Dans l’archipel antillais, la Martinique n’échappe pas aux grandes recompositions du paysage religieux que connaît le monde protestant. Si l’île demeure majoritairement catholique, la vitalité du protestantisme évangélique contraste fortement avec la marginalisation croissante du courant luthéro-réformé, désormais réduit à une présence discrète, voire résiduelle.
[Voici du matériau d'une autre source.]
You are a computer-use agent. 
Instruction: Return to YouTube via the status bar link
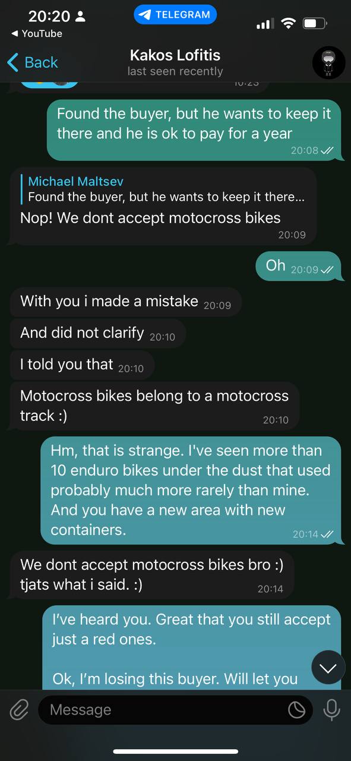pos(37,34)
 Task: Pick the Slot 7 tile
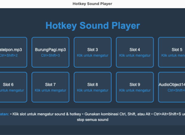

Un protestantisme historique en voie d’effacement
Introduit au XIXe siècle, le protestantisme luthéro-réformé s’est implanté difficilement dans une société marquée par l’hégémonie catholique et les séquelles de l’esclavage. Quelques paroisses, issues de la tradition réformée française et des missions britanniques, subsistent aujourd’hui, rassemblant une poignée de fidèles attachés à une liturgie sobre et à un héritage théologique exigeant. Leur visibilité reste faible, leur influence sociale marginale.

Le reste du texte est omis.